Put the lines from the line containing "Where should I click to: Click the down" up to and including the line containing "point(74,627)" into a JSON list of strings, one string per line, omitting blank lines.
[start of Supplied records]
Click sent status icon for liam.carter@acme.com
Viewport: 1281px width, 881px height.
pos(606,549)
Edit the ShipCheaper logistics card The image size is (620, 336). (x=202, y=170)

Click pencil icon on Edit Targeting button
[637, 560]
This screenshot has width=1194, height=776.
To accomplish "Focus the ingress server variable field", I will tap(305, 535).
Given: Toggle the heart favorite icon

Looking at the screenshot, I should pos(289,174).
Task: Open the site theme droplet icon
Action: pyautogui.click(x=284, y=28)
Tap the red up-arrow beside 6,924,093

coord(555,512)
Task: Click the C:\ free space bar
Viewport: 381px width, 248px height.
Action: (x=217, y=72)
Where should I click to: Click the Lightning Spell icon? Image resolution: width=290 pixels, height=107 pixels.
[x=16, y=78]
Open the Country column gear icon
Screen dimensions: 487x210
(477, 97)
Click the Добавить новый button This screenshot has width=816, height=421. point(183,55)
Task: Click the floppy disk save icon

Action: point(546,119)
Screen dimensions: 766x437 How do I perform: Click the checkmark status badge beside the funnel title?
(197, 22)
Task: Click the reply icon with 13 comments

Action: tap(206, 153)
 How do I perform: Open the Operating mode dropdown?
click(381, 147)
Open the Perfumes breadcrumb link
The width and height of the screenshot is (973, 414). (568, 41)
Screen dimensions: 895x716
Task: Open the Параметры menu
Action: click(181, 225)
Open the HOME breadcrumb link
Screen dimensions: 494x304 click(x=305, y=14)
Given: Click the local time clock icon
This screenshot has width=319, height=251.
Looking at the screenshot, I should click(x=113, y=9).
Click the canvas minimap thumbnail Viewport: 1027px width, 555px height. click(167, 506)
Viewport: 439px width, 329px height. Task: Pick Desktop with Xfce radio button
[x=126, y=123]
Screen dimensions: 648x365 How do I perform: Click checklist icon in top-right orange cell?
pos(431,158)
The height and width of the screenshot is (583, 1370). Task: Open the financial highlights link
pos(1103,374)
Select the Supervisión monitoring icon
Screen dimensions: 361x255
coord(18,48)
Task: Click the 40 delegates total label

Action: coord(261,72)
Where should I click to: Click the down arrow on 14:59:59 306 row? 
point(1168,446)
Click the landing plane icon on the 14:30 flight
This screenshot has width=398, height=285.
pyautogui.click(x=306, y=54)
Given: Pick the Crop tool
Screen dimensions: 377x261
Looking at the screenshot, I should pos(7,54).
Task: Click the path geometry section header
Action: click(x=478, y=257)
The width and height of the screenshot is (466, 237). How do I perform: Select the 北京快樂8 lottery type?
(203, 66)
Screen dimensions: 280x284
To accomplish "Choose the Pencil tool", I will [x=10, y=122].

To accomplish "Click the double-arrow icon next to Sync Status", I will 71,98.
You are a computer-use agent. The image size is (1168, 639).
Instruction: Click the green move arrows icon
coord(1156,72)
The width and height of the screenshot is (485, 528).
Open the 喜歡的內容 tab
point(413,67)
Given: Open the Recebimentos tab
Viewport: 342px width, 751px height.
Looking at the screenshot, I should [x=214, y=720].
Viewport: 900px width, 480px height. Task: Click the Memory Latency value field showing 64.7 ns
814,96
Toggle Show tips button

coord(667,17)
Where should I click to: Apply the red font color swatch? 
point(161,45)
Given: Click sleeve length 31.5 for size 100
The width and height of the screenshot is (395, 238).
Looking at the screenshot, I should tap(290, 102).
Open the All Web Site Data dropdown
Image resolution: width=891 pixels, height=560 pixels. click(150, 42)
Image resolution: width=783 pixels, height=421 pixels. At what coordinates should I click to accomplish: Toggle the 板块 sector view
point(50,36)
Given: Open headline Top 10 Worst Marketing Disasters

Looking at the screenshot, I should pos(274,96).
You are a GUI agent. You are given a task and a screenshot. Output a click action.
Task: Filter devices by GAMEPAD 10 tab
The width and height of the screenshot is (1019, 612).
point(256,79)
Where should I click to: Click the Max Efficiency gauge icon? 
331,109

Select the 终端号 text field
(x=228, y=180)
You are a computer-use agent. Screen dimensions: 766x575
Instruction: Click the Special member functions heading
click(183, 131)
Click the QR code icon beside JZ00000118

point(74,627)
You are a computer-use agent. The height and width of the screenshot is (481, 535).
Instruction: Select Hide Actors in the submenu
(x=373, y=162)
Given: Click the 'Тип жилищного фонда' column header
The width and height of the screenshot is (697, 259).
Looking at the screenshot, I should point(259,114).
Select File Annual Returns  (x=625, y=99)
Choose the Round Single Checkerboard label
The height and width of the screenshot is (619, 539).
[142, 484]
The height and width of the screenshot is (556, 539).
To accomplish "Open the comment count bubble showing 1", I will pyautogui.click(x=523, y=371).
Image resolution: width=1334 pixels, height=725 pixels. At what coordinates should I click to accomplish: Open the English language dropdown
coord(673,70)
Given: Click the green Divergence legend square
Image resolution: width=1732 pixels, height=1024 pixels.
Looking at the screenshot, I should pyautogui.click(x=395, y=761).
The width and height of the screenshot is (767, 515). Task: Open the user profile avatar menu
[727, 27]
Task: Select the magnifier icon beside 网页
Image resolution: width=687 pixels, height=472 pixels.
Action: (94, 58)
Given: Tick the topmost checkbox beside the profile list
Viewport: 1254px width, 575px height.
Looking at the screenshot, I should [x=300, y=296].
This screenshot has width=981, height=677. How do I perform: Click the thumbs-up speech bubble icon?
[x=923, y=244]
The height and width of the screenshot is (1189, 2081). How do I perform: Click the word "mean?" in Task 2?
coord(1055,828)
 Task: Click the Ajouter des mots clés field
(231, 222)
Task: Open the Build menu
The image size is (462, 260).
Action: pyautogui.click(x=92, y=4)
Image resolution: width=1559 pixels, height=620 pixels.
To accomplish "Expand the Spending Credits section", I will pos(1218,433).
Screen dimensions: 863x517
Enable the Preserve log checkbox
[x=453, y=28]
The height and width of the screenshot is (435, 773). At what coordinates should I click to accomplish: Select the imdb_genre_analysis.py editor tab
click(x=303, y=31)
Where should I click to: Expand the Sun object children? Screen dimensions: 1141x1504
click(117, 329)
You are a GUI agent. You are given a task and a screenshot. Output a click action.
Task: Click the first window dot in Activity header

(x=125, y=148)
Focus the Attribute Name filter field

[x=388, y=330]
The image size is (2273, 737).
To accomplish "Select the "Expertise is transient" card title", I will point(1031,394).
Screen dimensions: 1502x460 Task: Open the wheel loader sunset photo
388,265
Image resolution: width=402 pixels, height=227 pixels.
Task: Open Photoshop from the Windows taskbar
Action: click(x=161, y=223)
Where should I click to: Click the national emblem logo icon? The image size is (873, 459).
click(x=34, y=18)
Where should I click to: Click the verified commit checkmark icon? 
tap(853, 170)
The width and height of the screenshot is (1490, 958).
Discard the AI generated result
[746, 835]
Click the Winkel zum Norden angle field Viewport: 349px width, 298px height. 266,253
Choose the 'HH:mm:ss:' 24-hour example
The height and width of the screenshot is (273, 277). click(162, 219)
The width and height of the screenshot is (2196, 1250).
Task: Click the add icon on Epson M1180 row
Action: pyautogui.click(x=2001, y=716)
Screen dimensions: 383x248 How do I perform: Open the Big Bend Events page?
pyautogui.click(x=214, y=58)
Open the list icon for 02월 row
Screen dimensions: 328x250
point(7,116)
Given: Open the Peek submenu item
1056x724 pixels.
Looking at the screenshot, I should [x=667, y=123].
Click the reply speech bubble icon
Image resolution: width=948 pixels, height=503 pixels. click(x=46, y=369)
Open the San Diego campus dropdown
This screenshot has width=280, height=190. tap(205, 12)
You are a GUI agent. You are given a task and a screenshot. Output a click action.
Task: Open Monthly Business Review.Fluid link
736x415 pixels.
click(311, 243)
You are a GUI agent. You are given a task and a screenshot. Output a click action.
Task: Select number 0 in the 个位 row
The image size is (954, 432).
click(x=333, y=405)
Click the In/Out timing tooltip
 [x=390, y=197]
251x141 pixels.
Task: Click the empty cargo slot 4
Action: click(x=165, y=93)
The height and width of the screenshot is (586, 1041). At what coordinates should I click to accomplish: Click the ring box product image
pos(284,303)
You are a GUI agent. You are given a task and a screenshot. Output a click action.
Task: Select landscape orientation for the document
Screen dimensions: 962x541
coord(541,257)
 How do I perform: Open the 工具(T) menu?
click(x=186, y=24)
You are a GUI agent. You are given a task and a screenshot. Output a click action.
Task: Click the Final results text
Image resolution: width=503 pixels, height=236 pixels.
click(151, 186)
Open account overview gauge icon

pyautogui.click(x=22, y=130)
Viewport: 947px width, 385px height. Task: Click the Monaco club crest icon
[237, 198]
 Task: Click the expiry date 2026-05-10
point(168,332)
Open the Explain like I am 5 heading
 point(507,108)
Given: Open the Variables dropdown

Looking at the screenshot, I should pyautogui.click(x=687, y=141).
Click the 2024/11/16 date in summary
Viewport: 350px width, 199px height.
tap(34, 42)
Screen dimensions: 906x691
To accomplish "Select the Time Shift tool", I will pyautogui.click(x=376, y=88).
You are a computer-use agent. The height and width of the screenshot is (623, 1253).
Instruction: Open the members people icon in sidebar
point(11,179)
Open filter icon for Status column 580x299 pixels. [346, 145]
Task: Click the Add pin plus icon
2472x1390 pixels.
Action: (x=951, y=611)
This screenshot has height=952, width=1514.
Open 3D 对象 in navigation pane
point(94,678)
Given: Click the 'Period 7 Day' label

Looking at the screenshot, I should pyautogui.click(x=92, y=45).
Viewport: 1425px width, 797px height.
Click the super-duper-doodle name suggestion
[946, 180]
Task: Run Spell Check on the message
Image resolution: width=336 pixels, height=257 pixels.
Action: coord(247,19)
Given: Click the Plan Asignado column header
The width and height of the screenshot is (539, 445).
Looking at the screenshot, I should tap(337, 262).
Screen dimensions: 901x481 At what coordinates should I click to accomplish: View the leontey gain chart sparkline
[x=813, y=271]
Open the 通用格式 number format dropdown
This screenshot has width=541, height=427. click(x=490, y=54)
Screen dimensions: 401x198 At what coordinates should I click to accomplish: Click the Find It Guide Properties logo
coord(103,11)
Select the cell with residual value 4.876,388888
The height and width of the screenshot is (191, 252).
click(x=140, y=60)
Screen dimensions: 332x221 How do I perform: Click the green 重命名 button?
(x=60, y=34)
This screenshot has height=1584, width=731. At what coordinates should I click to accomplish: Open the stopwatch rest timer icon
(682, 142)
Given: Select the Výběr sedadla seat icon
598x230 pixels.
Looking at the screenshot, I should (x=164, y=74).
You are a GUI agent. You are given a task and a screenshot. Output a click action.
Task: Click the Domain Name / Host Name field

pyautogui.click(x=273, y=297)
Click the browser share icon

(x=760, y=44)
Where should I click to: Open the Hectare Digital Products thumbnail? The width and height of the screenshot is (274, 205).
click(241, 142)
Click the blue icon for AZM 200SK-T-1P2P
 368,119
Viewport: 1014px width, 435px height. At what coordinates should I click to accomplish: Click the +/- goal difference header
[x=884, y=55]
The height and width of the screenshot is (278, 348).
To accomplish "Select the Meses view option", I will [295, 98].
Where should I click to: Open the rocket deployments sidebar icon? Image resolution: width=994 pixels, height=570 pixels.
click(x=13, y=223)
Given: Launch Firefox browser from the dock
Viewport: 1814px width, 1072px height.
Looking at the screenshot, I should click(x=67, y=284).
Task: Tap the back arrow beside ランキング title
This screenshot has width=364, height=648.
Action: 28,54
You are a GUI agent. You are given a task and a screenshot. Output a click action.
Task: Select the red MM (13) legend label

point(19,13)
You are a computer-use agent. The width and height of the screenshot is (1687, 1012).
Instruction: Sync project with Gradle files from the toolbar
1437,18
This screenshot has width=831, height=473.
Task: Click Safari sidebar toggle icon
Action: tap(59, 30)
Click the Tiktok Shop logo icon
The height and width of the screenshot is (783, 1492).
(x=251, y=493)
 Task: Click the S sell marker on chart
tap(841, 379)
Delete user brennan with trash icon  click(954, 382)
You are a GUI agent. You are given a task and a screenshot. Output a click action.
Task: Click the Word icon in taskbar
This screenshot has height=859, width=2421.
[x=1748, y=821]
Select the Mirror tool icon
[end of Supplied records]
**Final answer**.
[
  "Where should I click to: Click the down arrow on 14:59:59 306 row? ",
  "point(1168,446)",
  "Click the landing plane icon on the 14:30 flight",
  "This screenshot has width=398, height=285.",
  "pyautogui.click(x=306, y=54)",
  "Given: Pick the Crop tool",
  "Screen dimensions: 377x261",
  "Looking at the screenshot, I should pos(7,54).",
  "Task: Click the path geometry section header",
  "Action: click(x=478, y=257)",
  "The width and height of the screenshot is (466, 237). How do I perform: Select the 北京快樂8 lottery type?",
  "(203, 66)",
  "Screen dimensions: 280x284",
  "To accomplish \"Choose the Pencil tool\", I will [x=10, y=122].",
  "To accomplish \"Click the double-arrow icon next to Sync Status\", I will 71,98.",
  "You are a computer-use agent. The image size is (1168, 639).",
  "Instruction: Click the green move arrows icon",
  "coord(1156,72)",
  "The width and height of the screenshot is (485, 528).",
  "Open the 喜歡的內容 tab",
  "point(413,67)",
  "Given: Open the Recebimentos tab",
  "Viewport: 342px width, 751px height.",
  "Looking at the screenshot, I should [x=214, y=720].",
  "Viewport: 900px width, 480px height. Task: Click the Memory Latency value field showing 64.7 ns",
  "814,96",
  "Toggle Show tips button",
  "coord(667,17)",
  "Where should I click to: Apply the red font color swatch? ",
  "point(161,45)",
  "Given: Click sleeve length 31.5 for size 100",
  "The width and height of the screenshot is (395, 238).",
  "Looking at the screenshot, I should tap(290, 102).",
  "Open the All Web Site Data dropdown",
  "Image resolution: width=891 pixels, height=560 pixels. click(150, 42)",
  "Image resolution: width=783 pixels, height=421 pixels. At what coordinates should I click to accomplish: Toggle the 板块 sector view",
  "point(50,36)",
  "Given: Open headline Top 10 Worst Marketing Disasters",
  "Looking at the screenshot, I should pos(274,96).",
  "You are a GUI agent. You are given a task and a screenshot. Output a click action.",
  "Task: Filter devices by GAMEPAD 10 tab",
  "The width and height of the screenshot is (1019, 612).",
  "point(256,79)",
  "Where should I click to: Click the Max Efficiency gauge icon? ",
  "331,109",
  "Select the 终端号 text field",
  "(x=228, y=180)",
  "You are a computer-use agent. Screen dimensions: 766x575",
  "Instruction: Click the Special member functions heading",
  "click(183, 131)",
  "Click the QR code icon beside JZ00000118",
  "point(74,627)"
]